**TASKS AND EXERCISES**
1) In the excerpt on replicated writes, rewrite the passage starting at "2\. If you use" and ending at "and batch commits.", changing "persistent data structures" to "immutable data structures".
2) Answer these questions using the excerpt on replicated writes:
(a) Before acknowledging a write request, how many members must be reached?
(b) With persistent data structures, what does reverting to a previously committed state become?
(c) What bounds the latency of a single request?

1\. You don't have to round trip to every member before acking a write
request, only to a majority of them.

2\. If you use the right data structures for your state machine (like
persistent data structures), you don't have to fully commit a write before you
start the next write. That is, as long as you can quickly revert to a
previously committed state (which you can with persistent data structures, it
just becomes a CAS on a pointer) you can pipeline requests and batch commits.
That lets you start on write n+1 using the state machine results of write n,
even though write n hasn't been committed yet. You can then commit a bunch of
results (n, n-1, n-2, ...) as a single batch. That does create a dependency
that some write j may be rolled-back because a write i < j failed to commit,
but you would have had that dependency anyways (you wouldn't have even started
write i unless write j had committed). So, although latency of a single
request is bounded by the time to replicate a log entry to n/2 + 1 hosts, the
throughput is not bounded by the latency of a single write.

**DATA ENTRIES**
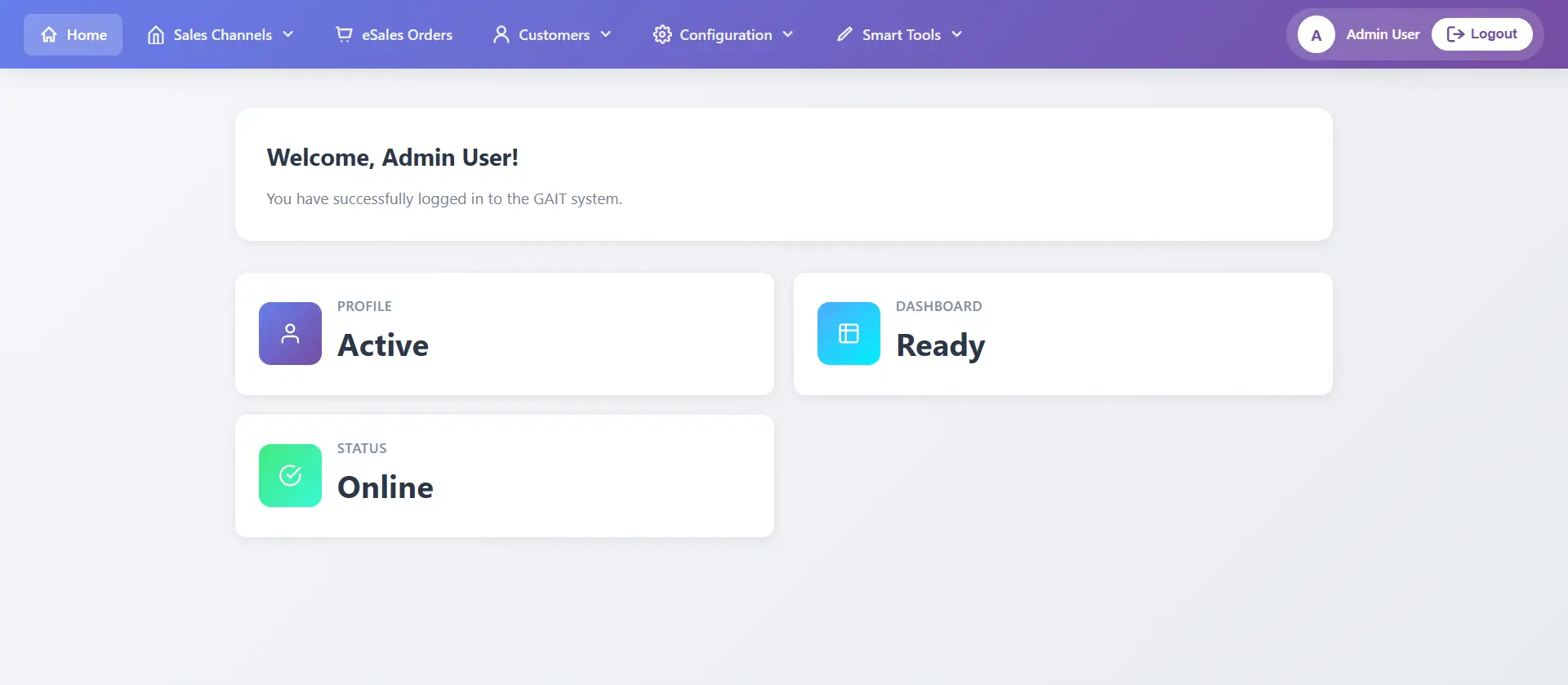The height and width of the screenshot is (685, 1568).
Task: Open the Smart Tools dropdown chevron
Action: coord(957,34)
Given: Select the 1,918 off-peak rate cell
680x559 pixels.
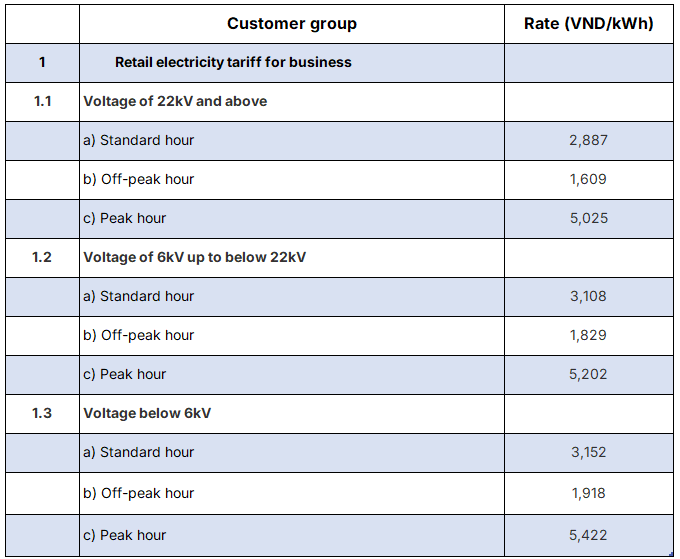Looking at the screenshot, I should (588, 493).
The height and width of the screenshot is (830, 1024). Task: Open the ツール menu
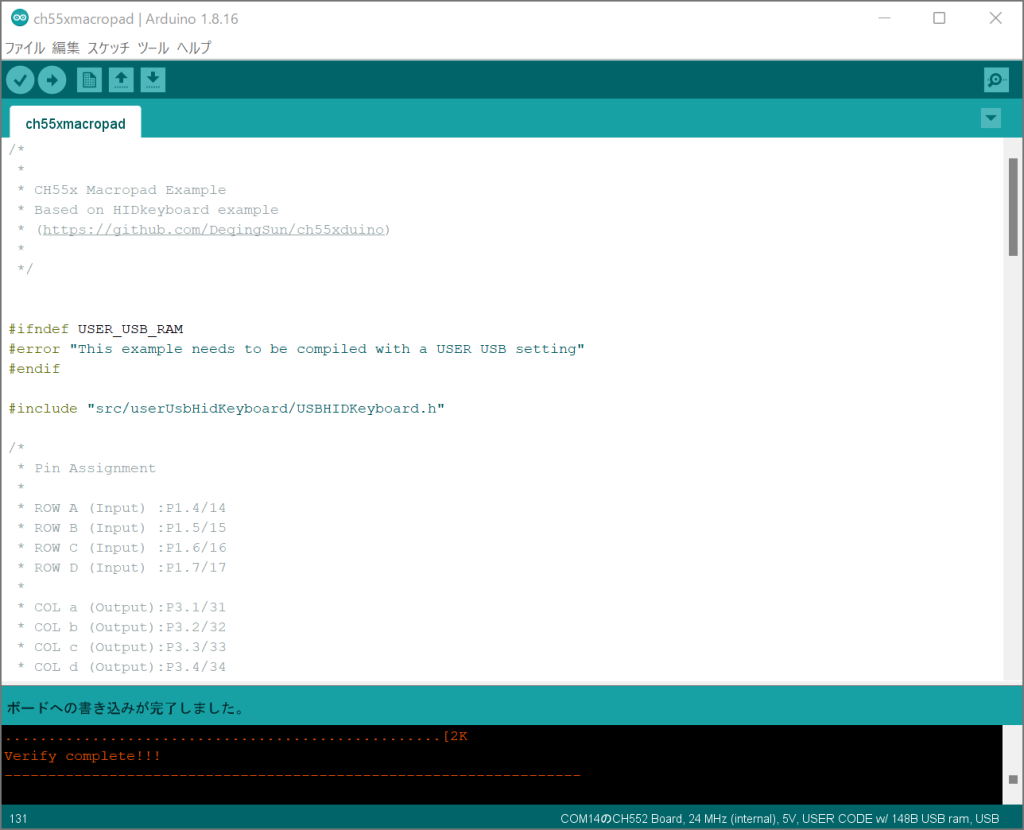pyautogui.click(x=153, y=47)
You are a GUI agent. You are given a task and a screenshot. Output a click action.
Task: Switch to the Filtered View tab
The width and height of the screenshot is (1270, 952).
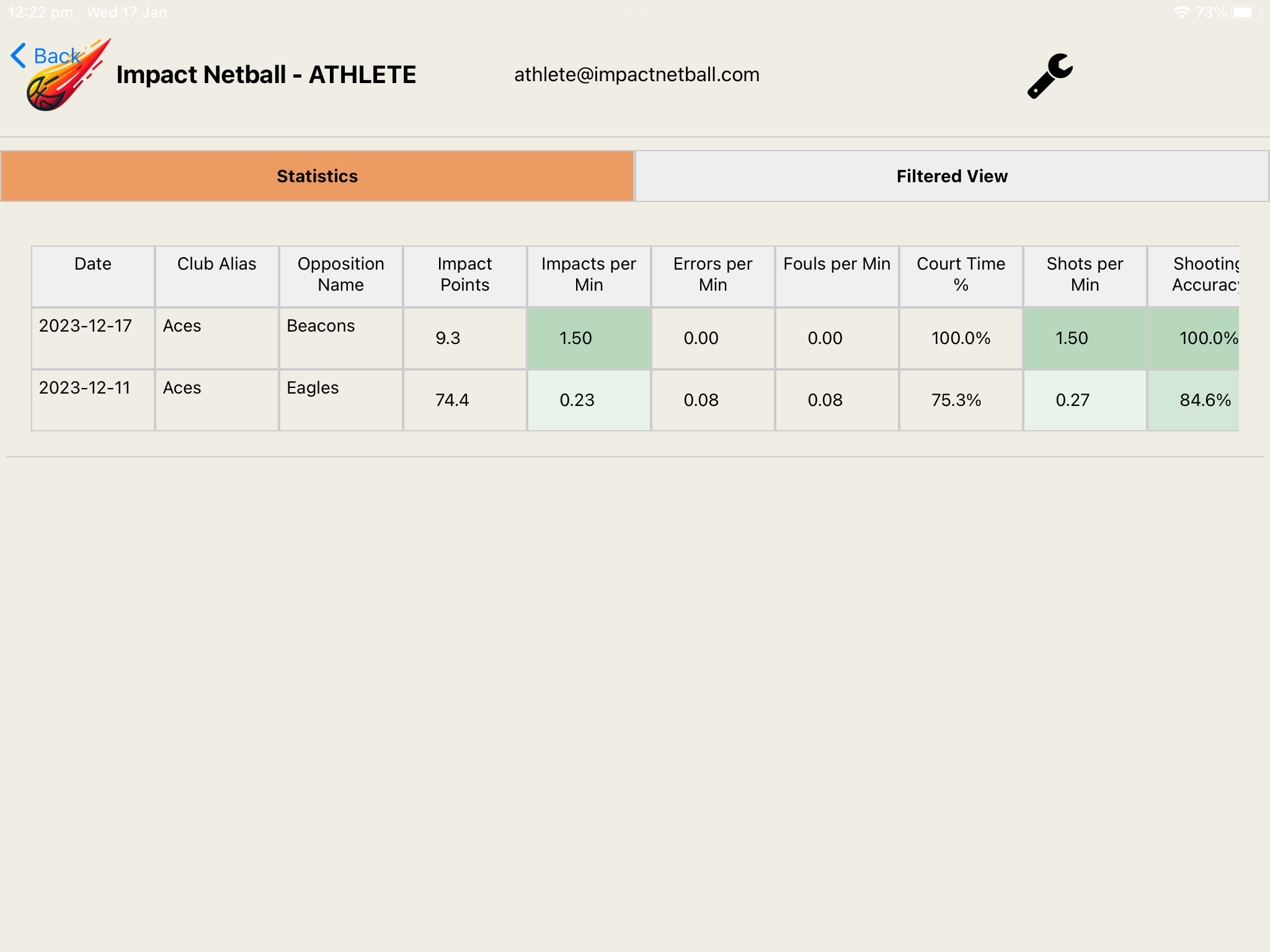point(951,175)

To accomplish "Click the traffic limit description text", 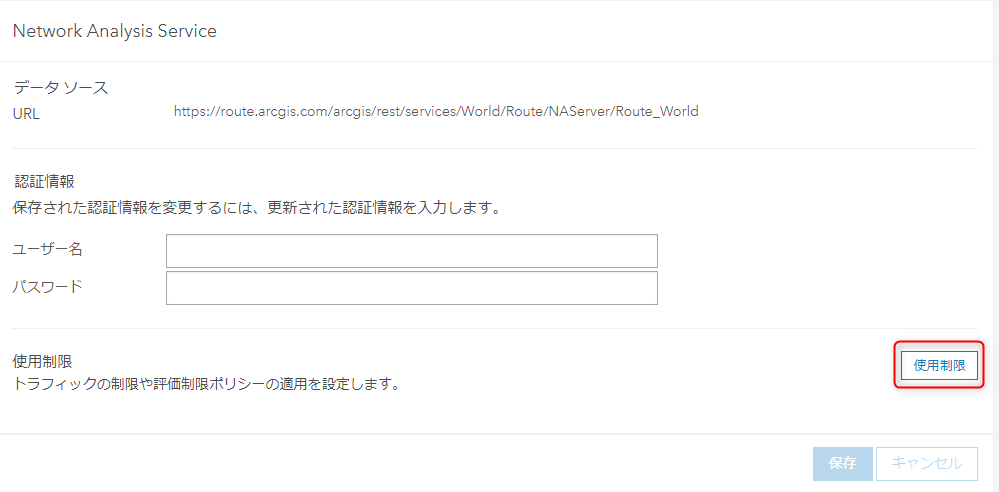I will (x=206, y=383).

**ANSWERS TO THE TASKS**
1)
2\. If you use the right data structures for your state machine (like
immutable data structures), you don't have to fully commit a write before you
start the next write. That is, as long as you can quickly revert to a
previously committed state (which you can with immutable data structures, it
just becomes a CAS on a pointer) you can pipeline requests and batch commits.

2)
(a) Only a majority of them.
(b) A CAS on a pointer.
(c) The time to replicate a log entry to n/2 + 1 hosts.